Like the majestic mountain for which it’s named, Everest is not a restaurant to which one simply arrives. First, base camp, as it were, is in the lower-level garage. An elevator accesses the lobby, where a security guard checks your name and directs you to the elevator. Thirty-nine floors later, you transfer to the private elevator to 40, walk up the gently sloped hallway, and there you are, in an elegant, cream-toned and flower-filled bi-level dining room, beyond whose floor-to-ceiling windows the city stretches out before you.
Unfortunately, we didn’t get the view like this—it was a big thunderstorm while we dined that night. (via https://www.facebook.com/EverestRestaurant?ref=ts)
Chef/proprietor Jean Joho’s personalized cuisine influenced by his Alsace, France origins and award-winning wine list have earned Everest international recognition. (via http://www.everestrestaurant.com/)

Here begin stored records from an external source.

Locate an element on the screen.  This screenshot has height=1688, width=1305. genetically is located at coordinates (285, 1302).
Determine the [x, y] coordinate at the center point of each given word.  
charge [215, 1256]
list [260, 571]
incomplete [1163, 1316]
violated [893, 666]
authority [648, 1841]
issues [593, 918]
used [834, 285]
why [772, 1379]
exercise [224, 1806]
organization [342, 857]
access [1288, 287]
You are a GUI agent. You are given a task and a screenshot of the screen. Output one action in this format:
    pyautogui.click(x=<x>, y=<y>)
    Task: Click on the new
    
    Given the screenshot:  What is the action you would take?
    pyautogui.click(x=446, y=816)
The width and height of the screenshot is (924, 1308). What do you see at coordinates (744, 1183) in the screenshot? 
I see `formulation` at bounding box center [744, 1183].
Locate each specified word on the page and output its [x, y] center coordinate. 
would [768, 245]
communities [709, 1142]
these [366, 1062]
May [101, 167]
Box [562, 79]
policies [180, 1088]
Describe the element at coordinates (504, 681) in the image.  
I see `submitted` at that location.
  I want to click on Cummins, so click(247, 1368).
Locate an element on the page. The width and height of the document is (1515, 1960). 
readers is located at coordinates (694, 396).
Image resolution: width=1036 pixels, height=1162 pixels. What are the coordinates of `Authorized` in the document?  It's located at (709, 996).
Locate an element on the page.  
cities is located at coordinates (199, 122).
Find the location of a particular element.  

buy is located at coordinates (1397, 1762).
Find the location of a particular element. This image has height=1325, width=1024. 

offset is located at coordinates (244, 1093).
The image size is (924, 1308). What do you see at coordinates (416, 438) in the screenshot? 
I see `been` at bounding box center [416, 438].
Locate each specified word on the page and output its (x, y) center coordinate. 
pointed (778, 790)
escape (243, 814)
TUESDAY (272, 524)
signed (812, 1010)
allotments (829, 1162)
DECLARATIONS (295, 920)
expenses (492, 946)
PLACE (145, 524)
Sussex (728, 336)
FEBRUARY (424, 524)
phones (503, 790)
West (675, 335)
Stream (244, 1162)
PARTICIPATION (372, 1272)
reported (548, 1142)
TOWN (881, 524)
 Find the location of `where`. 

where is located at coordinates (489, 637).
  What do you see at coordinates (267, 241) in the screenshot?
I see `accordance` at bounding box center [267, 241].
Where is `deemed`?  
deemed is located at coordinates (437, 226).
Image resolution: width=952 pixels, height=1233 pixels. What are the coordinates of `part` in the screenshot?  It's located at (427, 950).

The menu at Everest changes frequently to reflect the changing seasons and available ingredients—“I only use American ingredients because they are here; that’s where we are.” Guests may order Chef Joho’s seven course degustation tasting menu ($165; $125 for the vegetarian option), a three course prix fixe for $94 or a four course (choice of two appetizers) for $120; there is also a pre-theater menu for early birds (5:30p.m. and 5:00p.m. on Saturday) at a reduced price, but fixed three course menu (no choices).
“People still want the beautiful room, the conversation, the nice flatware and stemware," Joho says, “but they don’t want to be intimidated. So my descriptions are straightforward, so you know what you’re going to get." That is the exactly feeling I got!